_PROVIDED RECORDS_
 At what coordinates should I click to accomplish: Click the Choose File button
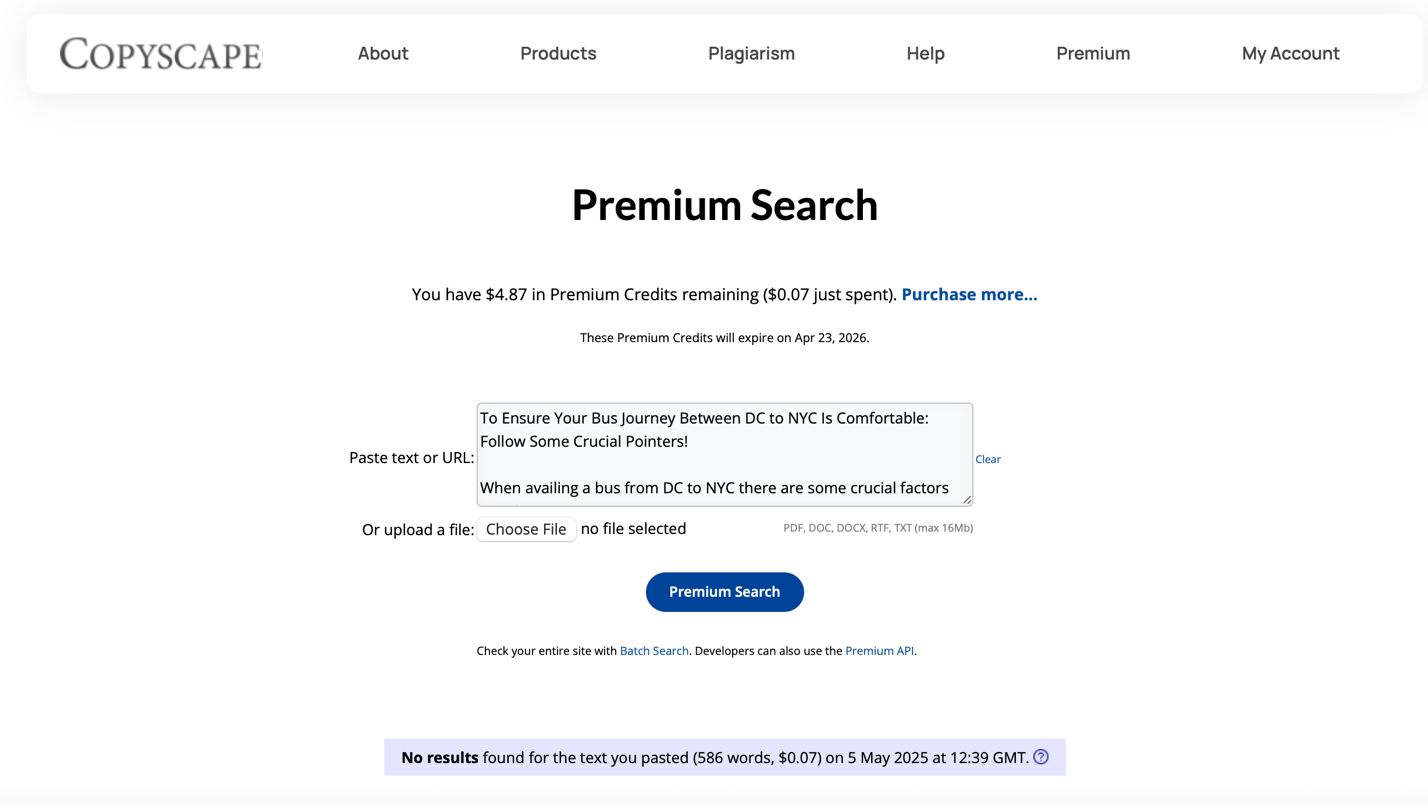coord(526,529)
---
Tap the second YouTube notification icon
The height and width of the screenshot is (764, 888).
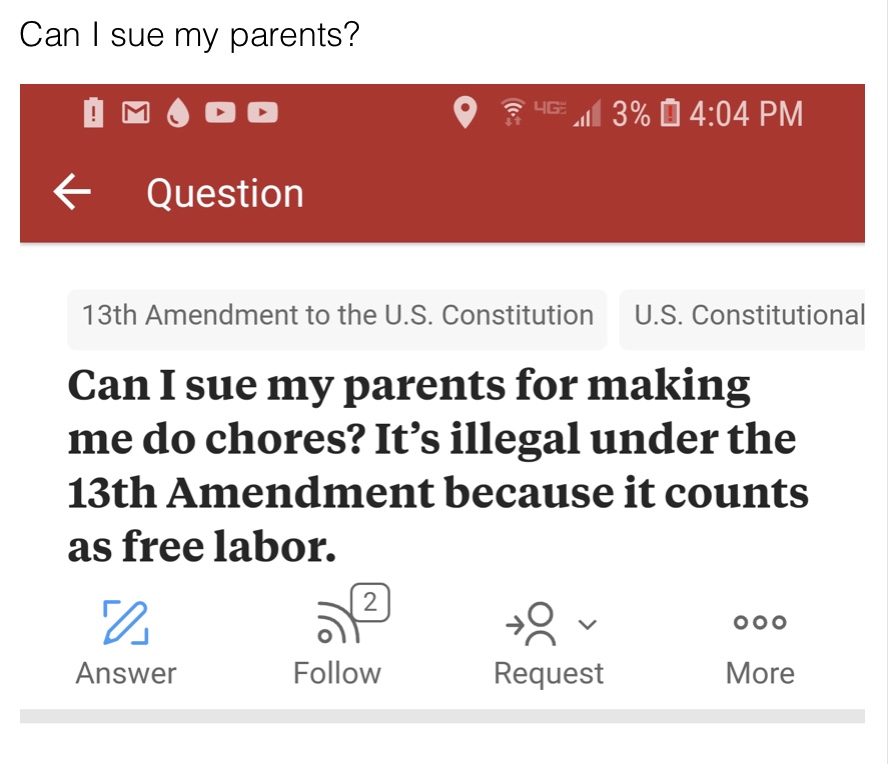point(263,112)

_PROBLEM STATEMENT_
Transcribe the lines word for word, starting at the line that contains "At what coordinates" and stopping after the line that contains "coord(526,529)". Leave the pictures out of your transcription.

_THE OUTPUT_
 At what coordinates should I click to accomplish: Click the Choose File button
coord(526,529)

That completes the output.